Regardless of religious beliefs or background, a long weekend in April is a cause for celebration. More families and friends are now able to gather to share a meal, and enjoy the company of others after a long winter. But for people who have lost a loved one recently, or are reminded of their time of loss, holidays can be emotionally difficult.
Among adults over the age of 75, 58 percent of women who had ever married and 28 percent of men have experienced the death of a spouse in their lifetime, according to the United States Census Bureau. Although some older adults may remarry after the loss of a spouse through death or divorce, many seniors remain single.
Widowhood is not only an emotional blow to a remaining spouse, for many seniors the death of a life partner can also cause economic and physical difficulties. Millions of people have lost a close family member to COVID-19 and many families are grieving the sudden loss of a loved one. These events can contribute to an increased risk for depression, anxiety, and other health problems.
Any major holiday after the loss of a close loved one can be challenging for mourners. Faith can be a comfort for some and self-care is especially important in times of loss.
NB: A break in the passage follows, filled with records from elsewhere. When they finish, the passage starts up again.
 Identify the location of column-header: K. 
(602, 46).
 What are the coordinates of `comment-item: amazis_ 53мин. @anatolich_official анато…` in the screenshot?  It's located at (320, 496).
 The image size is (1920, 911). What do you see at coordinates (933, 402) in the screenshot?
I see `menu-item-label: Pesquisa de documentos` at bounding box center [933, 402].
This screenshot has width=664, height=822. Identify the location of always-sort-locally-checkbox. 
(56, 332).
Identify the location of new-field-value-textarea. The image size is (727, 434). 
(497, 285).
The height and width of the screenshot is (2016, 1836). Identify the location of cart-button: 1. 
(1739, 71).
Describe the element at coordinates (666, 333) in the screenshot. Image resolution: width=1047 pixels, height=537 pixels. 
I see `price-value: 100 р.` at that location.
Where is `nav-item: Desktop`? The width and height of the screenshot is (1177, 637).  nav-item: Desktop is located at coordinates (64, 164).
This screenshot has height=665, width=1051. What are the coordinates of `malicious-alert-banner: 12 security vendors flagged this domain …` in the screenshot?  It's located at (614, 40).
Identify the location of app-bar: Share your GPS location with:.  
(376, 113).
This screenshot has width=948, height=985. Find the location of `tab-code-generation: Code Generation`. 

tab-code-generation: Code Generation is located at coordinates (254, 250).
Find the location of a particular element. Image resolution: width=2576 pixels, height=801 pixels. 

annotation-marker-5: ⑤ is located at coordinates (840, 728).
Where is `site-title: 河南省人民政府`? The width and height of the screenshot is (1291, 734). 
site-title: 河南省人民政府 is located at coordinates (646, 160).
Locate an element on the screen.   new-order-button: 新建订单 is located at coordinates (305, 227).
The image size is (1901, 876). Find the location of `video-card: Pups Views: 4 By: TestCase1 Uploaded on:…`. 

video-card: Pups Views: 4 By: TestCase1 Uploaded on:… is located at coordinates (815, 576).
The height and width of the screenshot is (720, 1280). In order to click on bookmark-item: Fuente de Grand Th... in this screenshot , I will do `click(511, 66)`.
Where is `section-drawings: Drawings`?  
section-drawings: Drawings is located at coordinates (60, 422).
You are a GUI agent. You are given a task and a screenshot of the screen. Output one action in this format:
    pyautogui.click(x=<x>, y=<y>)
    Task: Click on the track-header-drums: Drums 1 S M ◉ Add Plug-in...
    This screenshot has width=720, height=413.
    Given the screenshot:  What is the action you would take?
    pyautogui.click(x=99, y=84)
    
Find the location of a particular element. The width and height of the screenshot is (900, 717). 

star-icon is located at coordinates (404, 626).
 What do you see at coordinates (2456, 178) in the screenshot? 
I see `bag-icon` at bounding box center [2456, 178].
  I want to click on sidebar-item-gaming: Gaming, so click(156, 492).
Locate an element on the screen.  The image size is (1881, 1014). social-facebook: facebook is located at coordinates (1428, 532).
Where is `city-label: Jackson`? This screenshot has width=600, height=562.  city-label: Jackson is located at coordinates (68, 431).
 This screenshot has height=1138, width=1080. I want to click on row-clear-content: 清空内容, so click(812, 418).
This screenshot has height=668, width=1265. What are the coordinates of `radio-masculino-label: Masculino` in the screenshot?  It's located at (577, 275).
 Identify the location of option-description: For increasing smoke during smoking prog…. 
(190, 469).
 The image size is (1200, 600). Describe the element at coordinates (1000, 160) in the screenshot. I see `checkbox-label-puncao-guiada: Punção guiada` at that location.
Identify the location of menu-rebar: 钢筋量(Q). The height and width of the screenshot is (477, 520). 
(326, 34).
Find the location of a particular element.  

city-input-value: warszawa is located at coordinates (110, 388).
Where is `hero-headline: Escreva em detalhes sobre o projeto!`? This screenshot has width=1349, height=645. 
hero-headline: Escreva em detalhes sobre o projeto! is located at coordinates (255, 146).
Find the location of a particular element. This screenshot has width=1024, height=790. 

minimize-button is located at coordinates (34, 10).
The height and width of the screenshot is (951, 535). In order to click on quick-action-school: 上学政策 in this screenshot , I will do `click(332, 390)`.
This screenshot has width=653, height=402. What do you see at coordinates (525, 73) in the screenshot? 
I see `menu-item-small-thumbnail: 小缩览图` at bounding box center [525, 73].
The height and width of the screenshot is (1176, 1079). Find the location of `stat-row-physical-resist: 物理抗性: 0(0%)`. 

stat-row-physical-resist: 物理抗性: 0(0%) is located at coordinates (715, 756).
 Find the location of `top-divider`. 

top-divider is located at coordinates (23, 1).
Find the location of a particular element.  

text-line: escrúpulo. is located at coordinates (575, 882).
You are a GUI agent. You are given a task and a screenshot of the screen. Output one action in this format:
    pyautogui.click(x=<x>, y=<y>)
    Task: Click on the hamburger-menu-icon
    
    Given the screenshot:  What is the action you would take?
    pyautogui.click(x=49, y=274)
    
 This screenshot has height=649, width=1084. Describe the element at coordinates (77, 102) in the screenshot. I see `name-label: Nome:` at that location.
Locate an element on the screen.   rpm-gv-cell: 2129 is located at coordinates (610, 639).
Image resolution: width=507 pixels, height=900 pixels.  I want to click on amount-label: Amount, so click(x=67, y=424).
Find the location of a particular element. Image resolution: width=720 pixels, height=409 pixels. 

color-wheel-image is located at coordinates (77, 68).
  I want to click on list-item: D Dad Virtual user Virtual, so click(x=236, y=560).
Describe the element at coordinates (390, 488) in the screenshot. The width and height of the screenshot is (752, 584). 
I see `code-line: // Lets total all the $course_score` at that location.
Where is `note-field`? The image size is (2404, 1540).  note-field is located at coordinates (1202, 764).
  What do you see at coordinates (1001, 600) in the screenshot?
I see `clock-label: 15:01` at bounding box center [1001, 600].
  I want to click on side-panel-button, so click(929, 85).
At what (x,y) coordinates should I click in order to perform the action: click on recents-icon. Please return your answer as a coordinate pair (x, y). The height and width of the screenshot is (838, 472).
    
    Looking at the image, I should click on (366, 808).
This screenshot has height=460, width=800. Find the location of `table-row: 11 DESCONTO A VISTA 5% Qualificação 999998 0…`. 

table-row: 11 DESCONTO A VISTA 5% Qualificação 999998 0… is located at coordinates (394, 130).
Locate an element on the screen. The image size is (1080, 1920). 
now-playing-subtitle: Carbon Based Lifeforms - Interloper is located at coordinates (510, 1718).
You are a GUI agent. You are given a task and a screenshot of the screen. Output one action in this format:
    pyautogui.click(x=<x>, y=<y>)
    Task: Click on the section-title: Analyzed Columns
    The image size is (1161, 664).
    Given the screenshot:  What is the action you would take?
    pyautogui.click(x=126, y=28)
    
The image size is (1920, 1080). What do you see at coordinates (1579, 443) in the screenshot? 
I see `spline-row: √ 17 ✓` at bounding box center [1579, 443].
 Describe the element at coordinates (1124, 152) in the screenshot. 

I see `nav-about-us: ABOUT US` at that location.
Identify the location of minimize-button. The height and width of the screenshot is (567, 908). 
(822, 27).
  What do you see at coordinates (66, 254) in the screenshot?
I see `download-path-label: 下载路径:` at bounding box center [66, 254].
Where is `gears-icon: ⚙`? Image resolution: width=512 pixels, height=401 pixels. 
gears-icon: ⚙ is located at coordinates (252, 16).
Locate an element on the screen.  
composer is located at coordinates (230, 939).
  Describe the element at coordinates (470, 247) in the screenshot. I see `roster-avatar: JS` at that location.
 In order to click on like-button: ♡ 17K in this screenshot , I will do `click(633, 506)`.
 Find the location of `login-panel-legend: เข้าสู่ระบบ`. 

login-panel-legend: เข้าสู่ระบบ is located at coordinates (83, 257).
Scaling down celebrations, participating in distracting activities, or taking time for rest are just a few coping tactics to get through a difficult time. Anticipating changes and accepting new traditions can be healing – perhaps planting a memory garden or tree would help console families in their grief.
The pleasant distraction of decorating easter eggs, playing games, or baking cookies with grandchildren can also help lift the spirits of grieving family members. Talking with friends and family about loss and sharing memories can be a great support, but anyone experiencing a deep depression or unhealthy thoughts should seek the help of a mental health professional.